Copy the data word for word, everything from the very start down to the line containing "What do you see at coordinates (456, 166)", with both ends included.

◆ **PROVIDED INFORMATION**
BEGIN

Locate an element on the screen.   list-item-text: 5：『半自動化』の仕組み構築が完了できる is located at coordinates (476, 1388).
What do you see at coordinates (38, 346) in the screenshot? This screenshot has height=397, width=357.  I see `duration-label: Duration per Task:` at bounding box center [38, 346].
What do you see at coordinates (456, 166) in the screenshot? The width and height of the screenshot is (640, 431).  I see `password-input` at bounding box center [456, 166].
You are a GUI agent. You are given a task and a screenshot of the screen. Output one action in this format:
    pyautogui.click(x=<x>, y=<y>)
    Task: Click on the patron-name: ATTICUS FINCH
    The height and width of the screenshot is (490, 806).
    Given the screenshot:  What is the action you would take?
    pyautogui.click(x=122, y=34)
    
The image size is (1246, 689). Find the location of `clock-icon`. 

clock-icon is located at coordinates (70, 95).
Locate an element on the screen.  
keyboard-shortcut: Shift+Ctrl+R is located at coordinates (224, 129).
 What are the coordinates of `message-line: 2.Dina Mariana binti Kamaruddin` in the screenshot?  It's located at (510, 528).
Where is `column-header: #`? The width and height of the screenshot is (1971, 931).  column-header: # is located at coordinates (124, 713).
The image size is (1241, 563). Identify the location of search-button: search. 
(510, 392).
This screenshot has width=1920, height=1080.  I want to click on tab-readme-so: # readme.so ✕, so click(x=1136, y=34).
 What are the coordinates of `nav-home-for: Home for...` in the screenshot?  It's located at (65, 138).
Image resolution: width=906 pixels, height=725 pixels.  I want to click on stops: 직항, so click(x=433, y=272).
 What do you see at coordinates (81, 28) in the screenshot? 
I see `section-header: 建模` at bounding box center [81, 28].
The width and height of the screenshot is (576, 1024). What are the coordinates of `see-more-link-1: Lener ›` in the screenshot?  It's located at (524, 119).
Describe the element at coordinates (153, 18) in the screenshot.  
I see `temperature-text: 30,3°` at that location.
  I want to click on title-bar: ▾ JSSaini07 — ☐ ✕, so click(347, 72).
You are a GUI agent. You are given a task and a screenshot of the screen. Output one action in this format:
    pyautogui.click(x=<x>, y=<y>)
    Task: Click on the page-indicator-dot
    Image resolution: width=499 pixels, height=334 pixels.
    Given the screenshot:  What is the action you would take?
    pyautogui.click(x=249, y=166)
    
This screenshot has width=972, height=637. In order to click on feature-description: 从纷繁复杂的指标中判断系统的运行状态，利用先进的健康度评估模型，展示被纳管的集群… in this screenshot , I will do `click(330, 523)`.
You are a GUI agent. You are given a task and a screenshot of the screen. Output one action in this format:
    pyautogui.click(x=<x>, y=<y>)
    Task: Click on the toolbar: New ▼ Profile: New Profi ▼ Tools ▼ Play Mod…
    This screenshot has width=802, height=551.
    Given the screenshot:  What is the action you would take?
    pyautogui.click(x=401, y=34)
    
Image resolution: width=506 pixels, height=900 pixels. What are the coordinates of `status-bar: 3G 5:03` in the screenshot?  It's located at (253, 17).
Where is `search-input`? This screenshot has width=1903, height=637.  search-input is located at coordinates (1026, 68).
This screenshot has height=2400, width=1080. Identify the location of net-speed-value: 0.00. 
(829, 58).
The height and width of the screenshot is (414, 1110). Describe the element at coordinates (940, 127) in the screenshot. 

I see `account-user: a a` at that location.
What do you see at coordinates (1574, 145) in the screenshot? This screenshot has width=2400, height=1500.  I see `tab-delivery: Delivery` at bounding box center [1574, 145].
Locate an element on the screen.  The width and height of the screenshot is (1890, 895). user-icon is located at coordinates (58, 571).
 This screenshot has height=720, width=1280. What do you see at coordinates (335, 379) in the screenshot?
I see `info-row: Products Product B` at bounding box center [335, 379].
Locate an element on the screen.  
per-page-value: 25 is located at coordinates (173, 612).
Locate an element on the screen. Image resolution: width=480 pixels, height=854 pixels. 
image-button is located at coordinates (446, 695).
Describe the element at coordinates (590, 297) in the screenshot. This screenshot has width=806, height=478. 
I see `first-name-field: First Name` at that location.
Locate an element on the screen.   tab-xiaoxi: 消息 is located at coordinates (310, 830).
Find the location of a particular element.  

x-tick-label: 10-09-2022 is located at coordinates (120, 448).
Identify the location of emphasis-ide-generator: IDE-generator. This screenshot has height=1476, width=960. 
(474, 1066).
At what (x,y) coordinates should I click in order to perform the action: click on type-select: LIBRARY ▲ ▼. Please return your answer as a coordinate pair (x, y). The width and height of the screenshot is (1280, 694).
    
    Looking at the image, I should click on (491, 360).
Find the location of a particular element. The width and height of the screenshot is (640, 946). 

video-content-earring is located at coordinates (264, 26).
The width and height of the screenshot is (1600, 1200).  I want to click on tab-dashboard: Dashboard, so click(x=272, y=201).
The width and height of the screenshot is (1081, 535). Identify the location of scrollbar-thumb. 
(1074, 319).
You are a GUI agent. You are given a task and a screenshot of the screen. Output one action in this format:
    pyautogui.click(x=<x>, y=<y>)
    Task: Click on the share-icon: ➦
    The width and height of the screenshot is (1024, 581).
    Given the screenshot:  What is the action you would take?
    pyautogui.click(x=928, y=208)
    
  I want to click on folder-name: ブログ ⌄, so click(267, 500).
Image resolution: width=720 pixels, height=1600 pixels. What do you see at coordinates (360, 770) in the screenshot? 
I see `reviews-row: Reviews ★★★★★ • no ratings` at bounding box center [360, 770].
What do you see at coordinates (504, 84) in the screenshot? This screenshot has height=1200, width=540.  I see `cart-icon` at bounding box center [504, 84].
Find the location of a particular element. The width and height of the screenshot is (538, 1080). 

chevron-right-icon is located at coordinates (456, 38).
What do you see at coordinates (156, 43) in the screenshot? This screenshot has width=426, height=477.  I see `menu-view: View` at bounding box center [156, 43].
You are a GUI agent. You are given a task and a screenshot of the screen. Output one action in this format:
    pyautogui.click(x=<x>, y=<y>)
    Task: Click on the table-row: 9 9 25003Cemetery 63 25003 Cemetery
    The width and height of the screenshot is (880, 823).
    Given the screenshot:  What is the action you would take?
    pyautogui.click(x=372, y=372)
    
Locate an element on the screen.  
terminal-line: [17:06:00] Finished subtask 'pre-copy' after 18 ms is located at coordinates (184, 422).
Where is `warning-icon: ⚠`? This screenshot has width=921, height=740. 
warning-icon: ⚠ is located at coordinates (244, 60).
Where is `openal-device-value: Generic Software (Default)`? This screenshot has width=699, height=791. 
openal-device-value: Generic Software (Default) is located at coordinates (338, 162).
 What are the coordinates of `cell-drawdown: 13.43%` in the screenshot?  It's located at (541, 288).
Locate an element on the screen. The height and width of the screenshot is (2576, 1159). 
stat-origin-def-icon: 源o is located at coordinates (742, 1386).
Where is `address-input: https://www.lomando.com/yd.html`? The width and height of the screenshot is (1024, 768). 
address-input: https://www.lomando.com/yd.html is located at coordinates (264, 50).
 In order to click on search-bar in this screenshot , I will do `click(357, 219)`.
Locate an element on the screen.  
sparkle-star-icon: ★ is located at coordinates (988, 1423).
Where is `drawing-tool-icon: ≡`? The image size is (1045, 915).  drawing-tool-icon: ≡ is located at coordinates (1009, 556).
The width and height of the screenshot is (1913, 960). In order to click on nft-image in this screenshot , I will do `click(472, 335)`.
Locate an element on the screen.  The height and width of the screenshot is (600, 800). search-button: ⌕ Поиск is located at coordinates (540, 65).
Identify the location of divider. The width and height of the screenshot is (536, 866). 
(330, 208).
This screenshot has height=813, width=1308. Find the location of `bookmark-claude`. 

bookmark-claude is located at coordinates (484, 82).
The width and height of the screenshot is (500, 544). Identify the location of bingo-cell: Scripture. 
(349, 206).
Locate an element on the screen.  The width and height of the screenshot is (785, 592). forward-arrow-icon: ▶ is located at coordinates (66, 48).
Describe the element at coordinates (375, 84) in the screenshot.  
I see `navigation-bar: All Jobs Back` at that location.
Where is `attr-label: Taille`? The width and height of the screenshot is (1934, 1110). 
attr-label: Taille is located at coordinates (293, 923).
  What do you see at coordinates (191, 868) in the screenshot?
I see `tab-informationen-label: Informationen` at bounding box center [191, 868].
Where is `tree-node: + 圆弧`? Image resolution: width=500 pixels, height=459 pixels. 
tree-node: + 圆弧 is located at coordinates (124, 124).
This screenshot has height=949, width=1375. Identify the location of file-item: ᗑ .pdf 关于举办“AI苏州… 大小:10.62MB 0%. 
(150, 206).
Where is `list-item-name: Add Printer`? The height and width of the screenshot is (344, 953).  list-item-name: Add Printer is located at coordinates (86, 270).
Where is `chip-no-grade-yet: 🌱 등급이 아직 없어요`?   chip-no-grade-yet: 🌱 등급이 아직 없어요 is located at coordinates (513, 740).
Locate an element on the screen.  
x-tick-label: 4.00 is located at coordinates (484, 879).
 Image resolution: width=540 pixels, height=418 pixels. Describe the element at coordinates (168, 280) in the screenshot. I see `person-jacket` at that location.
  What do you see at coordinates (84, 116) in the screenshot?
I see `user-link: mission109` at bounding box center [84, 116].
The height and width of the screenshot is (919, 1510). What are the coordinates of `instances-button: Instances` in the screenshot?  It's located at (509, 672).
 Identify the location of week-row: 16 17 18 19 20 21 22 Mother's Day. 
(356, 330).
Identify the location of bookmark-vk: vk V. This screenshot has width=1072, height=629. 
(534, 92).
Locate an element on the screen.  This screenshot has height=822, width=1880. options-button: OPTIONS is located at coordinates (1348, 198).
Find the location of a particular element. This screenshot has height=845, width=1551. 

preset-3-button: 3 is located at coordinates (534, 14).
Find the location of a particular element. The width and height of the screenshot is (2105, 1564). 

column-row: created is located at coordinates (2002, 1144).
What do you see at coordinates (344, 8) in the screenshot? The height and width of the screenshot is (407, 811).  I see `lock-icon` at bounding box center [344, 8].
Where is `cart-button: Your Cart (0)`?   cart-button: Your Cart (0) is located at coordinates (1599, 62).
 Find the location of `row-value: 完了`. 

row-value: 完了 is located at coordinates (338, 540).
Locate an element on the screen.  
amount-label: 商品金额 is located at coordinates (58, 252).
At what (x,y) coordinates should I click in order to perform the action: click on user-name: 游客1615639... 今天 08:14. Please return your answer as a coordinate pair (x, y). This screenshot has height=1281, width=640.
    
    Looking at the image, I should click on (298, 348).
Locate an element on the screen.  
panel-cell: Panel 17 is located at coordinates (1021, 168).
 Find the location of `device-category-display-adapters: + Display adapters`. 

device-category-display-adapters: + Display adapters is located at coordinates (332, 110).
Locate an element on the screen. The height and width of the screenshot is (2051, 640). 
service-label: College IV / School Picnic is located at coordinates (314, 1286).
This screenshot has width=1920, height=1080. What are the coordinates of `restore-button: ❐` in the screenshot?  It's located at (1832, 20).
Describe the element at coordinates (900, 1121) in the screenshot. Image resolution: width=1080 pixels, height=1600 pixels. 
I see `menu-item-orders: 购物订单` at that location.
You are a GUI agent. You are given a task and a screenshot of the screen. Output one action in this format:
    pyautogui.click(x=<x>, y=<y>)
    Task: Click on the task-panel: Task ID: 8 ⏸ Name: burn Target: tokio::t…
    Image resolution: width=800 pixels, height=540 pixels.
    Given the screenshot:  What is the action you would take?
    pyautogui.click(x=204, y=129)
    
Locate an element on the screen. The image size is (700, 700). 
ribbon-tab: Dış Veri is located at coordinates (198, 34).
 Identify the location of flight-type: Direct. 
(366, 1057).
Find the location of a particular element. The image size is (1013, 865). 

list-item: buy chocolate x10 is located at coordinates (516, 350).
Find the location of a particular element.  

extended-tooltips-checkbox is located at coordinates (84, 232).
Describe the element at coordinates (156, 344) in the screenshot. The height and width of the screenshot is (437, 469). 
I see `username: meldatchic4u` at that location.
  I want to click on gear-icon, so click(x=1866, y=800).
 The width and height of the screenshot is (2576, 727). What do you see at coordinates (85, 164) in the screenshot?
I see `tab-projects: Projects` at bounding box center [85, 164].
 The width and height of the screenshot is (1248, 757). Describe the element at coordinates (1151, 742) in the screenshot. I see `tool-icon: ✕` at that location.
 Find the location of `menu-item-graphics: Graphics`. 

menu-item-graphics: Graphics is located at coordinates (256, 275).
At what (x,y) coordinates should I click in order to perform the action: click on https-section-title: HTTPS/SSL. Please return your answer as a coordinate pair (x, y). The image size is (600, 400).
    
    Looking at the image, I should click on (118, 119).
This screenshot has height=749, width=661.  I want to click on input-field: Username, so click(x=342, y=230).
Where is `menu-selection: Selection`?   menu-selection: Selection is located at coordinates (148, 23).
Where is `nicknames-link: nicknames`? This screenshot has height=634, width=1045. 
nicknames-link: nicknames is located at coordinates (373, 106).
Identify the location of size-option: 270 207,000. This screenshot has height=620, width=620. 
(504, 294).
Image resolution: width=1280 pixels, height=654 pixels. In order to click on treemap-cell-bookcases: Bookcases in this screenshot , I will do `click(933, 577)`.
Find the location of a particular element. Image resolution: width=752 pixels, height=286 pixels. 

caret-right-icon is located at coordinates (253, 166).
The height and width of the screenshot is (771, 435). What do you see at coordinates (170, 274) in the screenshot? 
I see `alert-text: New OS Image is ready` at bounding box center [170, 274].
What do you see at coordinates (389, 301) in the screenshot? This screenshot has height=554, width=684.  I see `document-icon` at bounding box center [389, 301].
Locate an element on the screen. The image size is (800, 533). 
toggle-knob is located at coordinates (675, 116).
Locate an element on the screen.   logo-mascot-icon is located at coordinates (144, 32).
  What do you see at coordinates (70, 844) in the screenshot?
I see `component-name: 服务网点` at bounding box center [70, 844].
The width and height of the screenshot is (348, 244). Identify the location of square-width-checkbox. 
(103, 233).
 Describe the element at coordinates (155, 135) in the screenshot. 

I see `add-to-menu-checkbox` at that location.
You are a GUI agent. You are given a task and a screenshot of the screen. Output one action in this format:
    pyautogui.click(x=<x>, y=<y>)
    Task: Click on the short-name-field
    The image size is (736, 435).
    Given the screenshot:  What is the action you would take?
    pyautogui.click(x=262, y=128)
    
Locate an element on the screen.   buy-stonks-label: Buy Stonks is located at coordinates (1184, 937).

END

◆ **REPLY**
Locate an element on the screen.   list-item-text: 5：『半自動化』の仕組み構築が完了できる is located at coordinates (476, 1388).
What do you see at coordinates (38, 346) in the screenshot? This screenshot has height=397, width=357.  I see `duration-label: Duration per Task:` at bounding box center [38, 346].
What do you see at coordinates (456, 166) in the screenshot? The width and height of the screenshot is (640, 431).  I see `password-input` at bounding box center [456, 166].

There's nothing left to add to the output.